Malgré ça, on se disait qu’ouvrir l’espace aérien pourrait être notre contribution à l’arrêt de la poussée des terroristes islamistes au Front du Mali. Jusqu’au-là, la position de l’Algérie est considérée comme étant la moins pire au niveau de l’opinion publique locale et «très respectable» au niveau de l’opinion publique internationale, ah pardon française.

Réclamant plus de l’Algérie, les chargés de mission de Belmoukhtar, vrai PDG pour une vraie-fausse multinationale terroriste, veulent impliquer davantage le plus grand pays africain dans le conflit au Mali et l’internationalisant, au moment au l’Union européenne elle-même refuse de venir en aide logistique et militaire à l’armée française.

Tout était prêt au préalable, des «armes modernes», des explosifs et une ligne directe des djihadistes avec les médias de la propagande terroriste comme Al-Jazzera et une agence de presse mauritanienne. Malheureusement, beaucoup de journalistes algériens sont tombés dans ce piège et mordu à l’hameçon, en alimentant la surenchère médiatique et propageant la propagande terroriste. Les médias étrangers ont suivi ce nuage de mélange fougueux entre informations et intox. Et pour que la boucle soit bouclée, les capitales occidentales s’en mêlent, au nom de la protection de leurs ressortissants pris en otages.

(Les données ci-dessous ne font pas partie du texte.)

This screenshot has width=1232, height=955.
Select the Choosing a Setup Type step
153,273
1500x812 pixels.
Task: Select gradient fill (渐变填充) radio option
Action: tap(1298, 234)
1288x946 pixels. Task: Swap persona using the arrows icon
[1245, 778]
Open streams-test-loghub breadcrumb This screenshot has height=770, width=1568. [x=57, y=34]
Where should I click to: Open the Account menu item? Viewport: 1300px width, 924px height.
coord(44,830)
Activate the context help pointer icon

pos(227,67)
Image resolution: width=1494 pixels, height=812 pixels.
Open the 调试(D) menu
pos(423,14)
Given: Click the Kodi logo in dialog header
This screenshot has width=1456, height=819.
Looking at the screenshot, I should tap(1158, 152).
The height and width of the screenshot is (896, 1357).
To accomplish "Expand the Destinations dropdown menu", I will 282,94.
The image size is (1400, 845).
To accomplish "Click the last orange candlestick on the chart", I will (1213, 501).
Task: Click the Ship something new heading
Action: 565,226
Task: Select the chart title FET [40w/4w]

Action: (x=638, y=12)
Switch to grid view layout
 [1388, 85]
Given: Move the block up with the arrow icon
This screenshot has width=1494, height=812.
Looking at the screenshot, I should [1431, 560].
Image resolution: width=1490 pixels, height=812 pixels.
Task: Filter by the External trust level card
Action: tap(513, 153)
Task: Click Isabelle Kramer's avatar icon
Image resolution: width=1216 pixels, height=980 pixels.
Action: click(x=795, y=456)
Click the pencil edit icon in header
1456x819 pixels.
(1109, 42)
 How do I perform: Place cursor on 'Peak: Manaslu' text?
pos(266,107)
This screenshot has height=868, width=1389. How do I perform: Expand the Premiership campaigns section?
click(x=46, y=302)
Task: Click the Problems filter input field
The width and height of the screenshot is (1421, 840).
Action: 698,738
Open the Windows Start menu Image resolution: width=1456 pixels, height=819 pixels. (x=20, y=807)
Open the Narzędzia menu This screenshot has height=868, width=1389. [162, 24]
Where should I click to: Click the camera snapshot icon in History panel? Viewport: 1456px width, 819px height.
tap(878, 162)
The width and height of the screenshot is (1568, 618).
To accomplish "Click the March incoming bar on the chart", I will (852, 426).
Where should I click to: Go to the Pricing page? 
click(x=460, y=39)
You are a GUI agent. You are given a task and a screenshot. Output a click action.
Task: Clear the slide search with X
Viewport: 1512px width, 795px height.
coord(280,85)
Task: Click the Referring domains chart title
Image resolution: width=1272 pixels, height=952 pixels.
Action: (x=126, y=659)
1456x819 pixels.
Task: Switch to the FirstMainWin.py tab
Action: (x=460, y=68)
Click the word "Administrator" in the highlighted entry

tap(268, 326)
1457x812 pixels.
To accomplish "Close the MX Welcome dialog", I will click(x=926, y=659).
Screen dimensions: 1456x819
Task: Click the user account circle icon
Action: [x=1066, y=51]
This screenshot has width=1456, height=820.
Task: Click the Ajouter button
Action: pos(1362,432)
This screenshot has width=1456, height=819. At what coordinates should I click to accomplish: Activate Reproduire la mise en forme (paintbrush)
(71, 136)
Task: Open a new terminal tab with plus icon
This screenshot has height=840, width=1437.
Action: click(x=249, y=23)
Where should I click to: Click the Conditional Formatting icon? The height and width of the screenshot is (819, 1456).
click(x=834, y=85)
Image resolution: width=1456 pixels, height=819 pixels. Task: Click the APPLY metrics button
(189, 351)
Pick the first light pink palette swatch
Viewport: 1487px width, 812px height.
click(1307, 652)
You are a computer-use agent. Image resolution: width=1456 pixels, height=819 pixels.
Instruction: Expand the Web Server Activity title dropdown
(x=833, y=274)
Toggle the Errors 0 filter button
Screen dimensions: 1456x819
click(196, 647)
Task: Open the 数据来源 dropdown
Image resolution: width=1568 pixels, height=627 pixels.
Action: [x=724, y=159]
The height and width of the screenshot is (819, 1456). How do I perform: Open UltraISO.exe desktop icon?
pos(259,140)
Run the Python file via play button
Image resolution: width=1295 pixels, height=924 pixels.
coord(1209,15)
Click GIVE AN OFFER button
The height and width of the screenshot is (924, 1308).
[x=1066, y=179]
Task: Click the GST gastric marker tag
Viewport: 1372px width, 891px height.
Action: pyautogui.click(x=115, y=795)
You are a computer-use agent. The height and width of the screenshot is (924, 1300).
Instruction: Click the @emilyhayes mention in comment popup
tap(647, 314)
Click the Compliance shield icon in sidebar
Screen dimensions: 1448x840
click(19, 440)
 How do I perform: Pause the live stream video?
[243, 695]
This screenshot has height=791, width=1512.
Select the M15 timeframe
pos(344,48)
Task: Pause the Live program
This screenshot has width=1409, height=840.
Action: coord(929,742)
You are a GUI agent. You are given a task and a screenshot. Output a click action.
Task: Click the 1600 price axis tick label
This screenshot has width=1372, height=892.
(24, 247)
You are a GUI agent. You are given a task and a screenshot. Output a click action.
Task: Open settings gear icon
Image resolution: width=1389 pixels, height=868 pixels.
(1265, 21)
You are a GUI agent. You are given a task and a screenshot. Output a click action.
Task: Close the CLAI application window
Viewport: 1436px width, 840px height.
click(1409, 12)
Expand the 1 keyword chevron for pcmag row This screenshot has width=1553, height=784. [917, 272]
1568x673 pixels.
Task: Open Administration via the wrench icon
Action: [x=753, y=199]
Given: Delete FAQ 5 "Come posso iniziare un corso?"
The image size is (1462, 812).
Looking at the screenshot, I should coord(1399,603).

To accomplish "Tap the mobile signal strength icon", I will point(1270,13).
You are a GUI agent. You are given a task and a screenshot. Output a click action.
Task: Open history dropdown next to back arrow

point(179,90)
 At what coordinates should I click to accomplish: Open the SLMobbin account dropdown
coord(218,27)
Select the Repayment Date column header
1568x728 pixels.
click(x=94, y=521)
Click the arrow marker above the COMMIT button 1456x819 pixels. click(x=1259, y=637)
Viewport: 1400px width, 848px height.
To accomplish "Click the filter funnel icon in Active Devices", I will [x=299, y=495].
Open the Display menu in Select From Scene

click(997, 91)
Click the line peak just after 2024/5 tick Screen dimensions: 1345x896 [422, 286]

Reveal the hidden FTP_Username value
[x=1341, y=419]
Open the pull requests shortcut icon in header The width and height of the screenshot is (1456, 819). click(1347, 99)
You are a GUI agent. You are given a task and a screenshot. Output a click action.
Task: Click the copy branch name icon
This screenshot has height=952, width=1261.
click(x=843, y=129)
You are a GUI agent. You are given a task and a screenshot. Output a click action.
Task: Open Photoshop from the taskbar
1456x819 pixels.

A ce stade, les terroristes ont presque atteint leurs objectifs: éviter un assaut de l’armée algérienne, faire durer le plus temps possible la prise d’otages et enfin inviter les pays occidentaux à s’ingérer dans les affaires internes de l’Algérie et envoyer leurs forces spéciales sur le sol algérien. Le but était donc de forcer la main à l’Algérie et l’obliger à accepter des forces militaires étrangères à l’intérieure de ses frontières, chose que refuse Alger depuis plusieurs années. La preuve de cette volonté ? Plusieurs otages libérés affirment que le groupe terroriste visait uniquement le personnel étranger du site gazier.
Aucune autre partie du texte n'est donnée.